> [Passage provided]:
================

# Where Should I Stay Bismark or Jamestown?



## Leo Porcello (Jul 10, 2003)

Okay looks like we are going to spend the night in Calgary and then from there hop down through Montana and get onto 94 I think. That goes through Bismark and Jamestown. We will most likely stay the night at one of those places and then drive to Wisconsin. Any recommendations on which of the two cities we should stay?


----------



## Bobm (Aug 26, 2003)

Try to get to Jamestown they hav a nice comfort inn right off 94 and there are a bunch of resonably priced restaraunts on the same exit. Depending where you are going to in Wisconsin you will still have 14 hrs left to drive so I would leave early :lol:


----------



## Ron Gilmore (Jan 7, 2003)

Bis is a larger city with a better variety of eating places. Jamestown will get you about 100 miles farther down the road.

Fargo is another 1 1/2 hrs if road conditions are good. The resaon I mention this is the speed limit change[ND-75mph MN-70 WI 65]I made these runs to WI many times I found it hard to drive the slower limits after hiting the border. MN and WI are both very tough on fines and are tough on enforcement also.

BUCKLE UP!

What part of WI are you heading too?


----------



## dblkluk (Oct 3, 2002)

Chop, If you're going to make it to Jamestown, you might as well drive a little further and stay in Fargo. If not, just stop in Bismarck.


----------



## GooseBuster3 (Mar 1, 2002)

I would stay in Bismark.....I love that town.


----------



## Leo Porcello (Jul 10, 2003)

Ron G we are first going to Wisconsin Rapids WI (by Stevens Point) and then to Forest Jct (by Appleton). So now it is between Bis and Fargo. It will all depend on the girls and the weather. Thanks for the info guys!


----------



## H2OfowlND (Feb 10, 2003)

Chopper - 
If you stay in Bismarck, pull off at Exit 160, there are several hotels there and a few restaurants too. Plus its easy on and off I-94.

================

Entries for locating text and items
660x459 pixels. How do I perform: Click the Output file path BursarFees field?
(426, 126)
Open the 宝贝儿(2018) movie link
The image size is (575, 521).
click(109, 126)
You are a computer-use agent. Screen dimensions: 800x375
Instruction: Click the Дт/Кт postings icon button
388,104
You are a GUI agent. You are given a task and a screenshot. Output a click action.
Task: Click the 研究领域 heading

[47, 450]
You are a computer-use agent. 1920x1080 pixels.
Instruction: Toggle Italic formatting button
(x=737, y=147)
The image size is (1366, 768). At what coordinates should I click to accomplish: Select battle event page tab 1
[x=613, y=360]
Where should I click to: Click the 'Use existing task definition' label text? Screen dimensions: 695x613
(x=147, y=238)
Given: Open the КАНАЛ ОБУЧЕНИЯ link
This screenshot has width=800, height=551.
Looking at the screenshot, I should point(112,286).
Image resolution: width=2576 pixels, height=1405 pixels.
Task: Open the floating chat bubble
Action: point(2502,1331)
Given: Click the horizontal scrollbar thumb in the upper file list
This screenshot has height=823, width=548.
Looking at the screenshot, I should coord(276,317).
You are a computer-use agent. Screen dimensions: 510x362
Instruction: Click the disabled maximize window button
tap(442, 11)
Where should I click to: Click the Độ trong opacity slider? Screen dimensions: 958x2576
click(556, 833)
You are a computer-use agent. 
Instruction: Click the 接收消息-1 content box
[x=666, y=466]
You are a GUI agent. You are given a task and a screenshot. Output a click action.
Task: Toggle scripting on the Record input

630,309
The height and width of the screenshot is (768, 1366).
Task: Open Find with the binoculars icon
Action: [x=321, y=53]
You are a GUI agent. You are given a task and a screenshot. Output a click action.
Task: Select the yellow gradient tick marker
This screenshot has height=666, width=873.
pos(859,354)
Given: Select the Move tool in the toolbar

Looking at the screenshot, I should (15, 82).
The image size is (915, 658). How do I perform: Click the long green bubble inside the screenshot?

================

> [Actions to take]:
• a. Repeat the Bismarck-or-Jamestown thread from "# Where Should" up to and including "(Aug 26, 2003)".
• b. In the Bismarck-or-Jamestown thread, which exit is recommended for hotels and restaurants in Bismarck?
• c. Resume the Bismarck-or-Jamestown thread from where it stops.
This material has no connection to the Bismarck-or-Jamestown thread.

> [Answers by task]:
• a.
# Where Should I Stay Bismark or Jamestown?



## Leo Porcello (Jul 10, 2003)

Okay looks like we are going to spend the night in Calgary and then from there hop down through Montana and get onto 94 I think. That goes through Bismark and Jamestown. We will most likely stay the night at one of those places and then drive to Wisconsin. Any recommendations on which of the two cities we should stay?


----------



## Bobm (Aug 26, 2003)

• b. Exit 160.

• c.
Fargo is 192 miles East of Bismarck, going the speed limit you can get there in less than 3 hours. There are many options in Fargo on where to stay and eat, so if you would like shoot me a PM and I'll fill you in, since I live in Fargo. 
Safe travels!!

H2OfowlND


----------



## falconer_3 (Apr 10, 2003)

Porkchop, are you familiar with the Stevens Point area? The reason I ask, is, I will probably end up going to school out there, and I'm trying to find out as much as I can about the area. I understand they have great trout and smallie fishing, as well as a great wildlife bio. department. I'd stay in Bismarck or Fargo. If you make it Jamestown, your almost to Fargo, and if it's too late to keep going, stop in Bis. There are alot of cheaper motels off the State Street Exit, and tons of resturants on that strip.


----------



## Leo Porcello (Jul 10, 2003)

Falconer_3 I have only been there once to visit when my wife's brother got married. It seemed like a nice enough place. Lots of deer around and saw some turkeys as well. There was a nice stream/river that my father in law said was good for trout. My brother in law went to college there. If you have specific questions send me a PM or e-mail and I will forward to him and maybe he can answer them.


----------



## tsodak (Sep 7, 2002)

Now stop dissin Jamestown Boys!!!!

Nothing wrong with the Comfort in in Jamestown. Resturants right across the street, hey your looking for a bed, not a nightclub right???

Basically drive till your pooped, and find a room.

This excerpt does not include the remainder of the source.